Tegel wehrt sich gegen Straftäter-Ambulanz

Anfang April soll neben der JVA Tegel eine ambulante Betreuungseinrichtung für 40 entlassene Sexual- und Gewaltstraftäter eröffnet werden. Bezirkspolitiker, Anwohner und Grüne sind gegen die Senatsentscheidung

Das Thema ist hochsensibel, der politische Umgang damit nicht. Bei der Justizvollzugsanstalt (JVA) Tegel soll schon in drei Wochen eine ambulante Betreuungsstelle für 40 Sexual- und Gewalt-Straftäter entstehen. Die Haftentlassenen sollen dort psychologisch betreut werden. Das zumindest plant Justizsenatorin Karin Schubert (SPD). Die Reaktionen sind heftig: „Wir in Reinickendorf haben das Gefühl, dass wir zum Verschiebebahnhof für Gestörte werden“, poltert der Vorsitzende des Rechtsausschusses im Abgeordnetenhaus, Andreas Gram (CDU). Die Standortentscheidung sei über ihre Köpfe hinweg gefallen, kritisieren Bezirks- und Elternvertreter. Gestern beschäftigte sich der Rechtsausschuss des Abgeordnetenhauses mit dem umstrittenen Thema.

„Nur sporadisch haben wir nach und nach Informationen über die Standortfindung bekommen“, bemängelt Bezirksbürgermeisterin Marlies Wanjura (CDU). Die Justizsenatorin verteidigt sich: Schon seit August 2004 hätten Senat und Bezirk sich rege über den möglichen Standort JVA Tegel ausgetauscht. Unbestritten ist: Im September 2003 beschloss der Senat die Einrichtung einer so genannten forensisch-therapeutischen Ambulanz. Sozial- und Justizverwaltung wollen sich die Gesamtkosten von 500.000 Euro ebenso teilen wie die 40 Behandlungsplätze. Vier ärztliche und psychologische PsychotherapeutInnen, ein Sozialarbeiter und eine Verwaltungskraft sollen hier Anfang April ihre Arbeit aufnehmen.
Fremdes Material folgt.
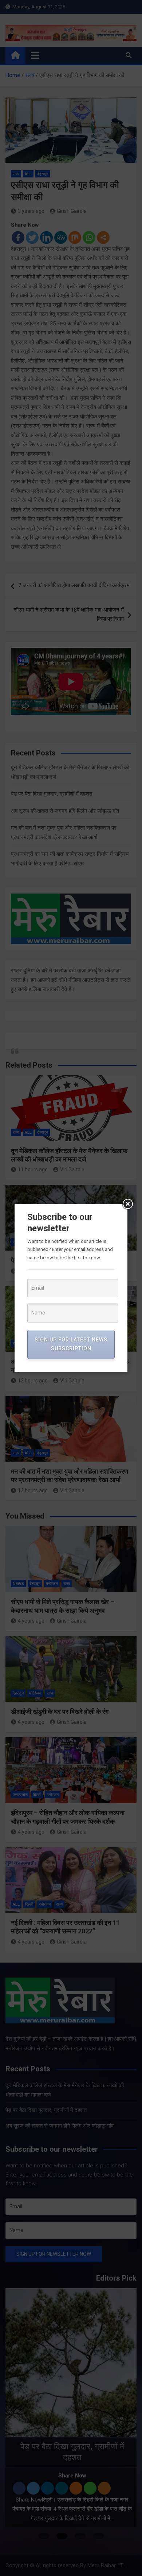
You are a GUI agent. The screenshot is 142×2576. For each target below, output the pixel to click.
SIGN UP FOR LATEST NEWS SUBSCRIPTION (71, 1344)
Die Entscheidung für Tegel ist, laut Justizsenatorin, nach einem Vergleich mit anderen möglichen Standorten gefallen: Charité, Karl-Bonhoeffer-Nervenklinik sowie die Psychiatrie in Buch. Jedoch sei keiner personell wie finanziell besser geeignet als die JVA. CDU-Rechtsexperte Gram hält dagegen: „Wir sind für eine Anbindung an die Charité.“ Der Fraktionsvorsitzende der Grünen, Volker Ratzmann, sieht das ähnlich: „Ich kann mir vorstellen, dass die Kontrolldichte in Berlins Mitte größer ist als an einem so isolierten Standort wie Tegel.“

Nahe der künftigen Straftäter-Ambulanz liegen vier Kitas und zwei Grundschulen. Manche Eltern fühlen sich deshalb vom Senat übel behandelt. „Ich habe von der Entscheidung für den Standort JVA Tegel aus dem Radio erfahren“, sagt Andreas Hanel, Elternvertreter der nahe gelegenen Havelmüller-Grundschule. „Ich hätte Bedenken, mein Kind in dieser Gegend frei herumlaufen zu lassen.“ Auf Elternproteste antwortet die Justizsenatorin seit einigen Tagen mit einem Brief. Darin heißt es: „Wir können Ihre Sorgen (…) nachvollziehen und nehmen sie sehr ernst.“

Der Reinickendorfer Stadtrat für Jugend und Familie, Peter Senftleben, hält die Standortwahl für verantwortbar. „Bisher konnten die erwarteten Probleme nicht mit Fakten belegt werden“, sagt der SPD-Politiker.

Auch der Psychiater Werner Platz vom Vivantes Humboldt-Klinikum gibt zu bedenken: „Behandelte Sexualstraftäter haben eine geringere Rückfallquote als unbehandelte.“ Und: „Während der Behandlung kommt es sehr selten zu Rückfällen.“

Schon heute gibt es im Bezirk Reinickendorf, zu dem Tegel gehört, mehrere große Häftlingseinrichtungen: Die JVA Tegel ist mit mehr als 1.600 Inhaftierten die größte Haftanstalt Deutschlands. Auf dem Gelände der Karl-Bonhoeffer-Nervenklinik werden rund 500 psychisch Kranke betreut. Hinzu kommen die Offene Vollzugsanstalt der JVA Heiligensee mit 200 Freigängern sowie eine Außenstelle der JVA für Frauen mit 61 Plätzen.